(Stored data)
- - -
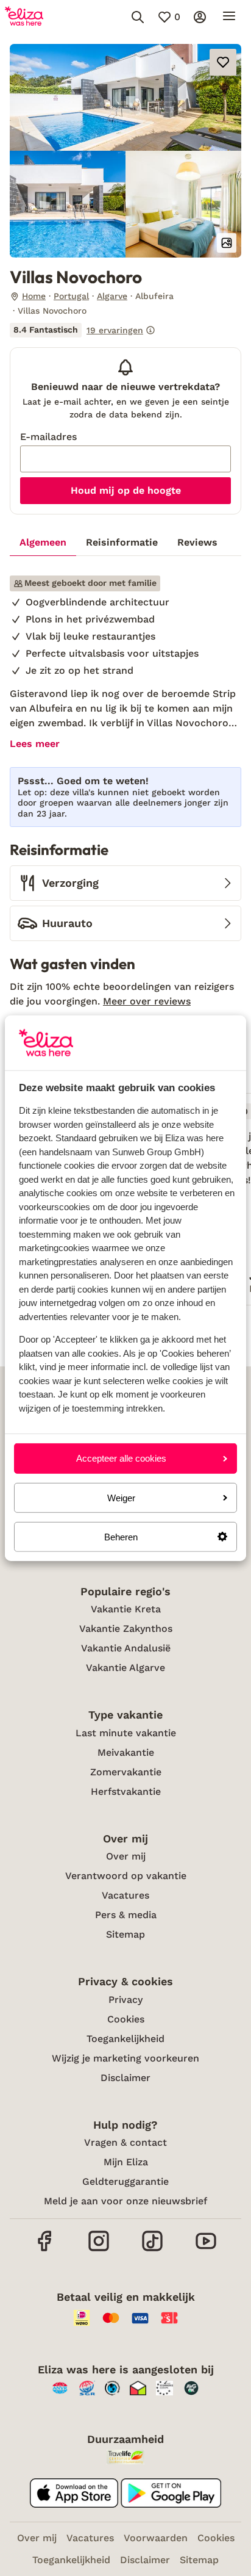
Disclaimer (125, 2078)
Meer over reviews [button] (147, 1001)
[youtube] (206, 2250)
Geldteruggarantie (125, 2181)
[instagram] (99, 2250)
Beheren (121, 1537)
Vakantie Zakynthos (125, 1628)
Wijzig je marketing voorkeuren (125, 2058)
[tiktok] (152, 2250)
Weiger (121, 1497)
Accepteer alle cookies (121, 1458)
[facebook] (45, 2250)
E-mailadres (48, 436)
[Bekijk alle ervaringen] (82, 330)
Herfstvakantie (126, 1791)
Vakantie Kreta (126, 1609)
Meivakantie (125, 1752)
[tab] (43, 542)
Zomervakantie (125, 1772)
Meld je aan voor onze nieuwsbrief (125, 2201)
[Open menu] (229, 17)
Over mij (126, 1856)
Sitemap (125, 1934)
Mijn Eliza (126, 2162)
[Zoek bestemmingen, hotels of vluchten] (137, 17)
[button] (125, 97)
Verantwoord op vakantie (125, 1875)
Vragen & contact (125, 2142)
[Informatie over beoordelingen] (150, 330)
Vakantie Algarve (125, 1667)
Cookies (125, 2019)
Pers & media (126, 1915)
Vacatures (125, 1895)
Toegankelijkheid (125, 2038)
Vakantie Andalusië (126, 1648)
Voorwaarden (156, 2538)
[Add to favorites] (223, 62)
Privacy (125, 1999)
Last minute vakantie (126, 1733)
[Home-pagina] (24, 17)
- - -
▸ **WHAT YOU WILL DO**:
Across the entries above, work out how many lines include the string "alle", and report only that figure.

▸ **TASK OUTPUT**:
2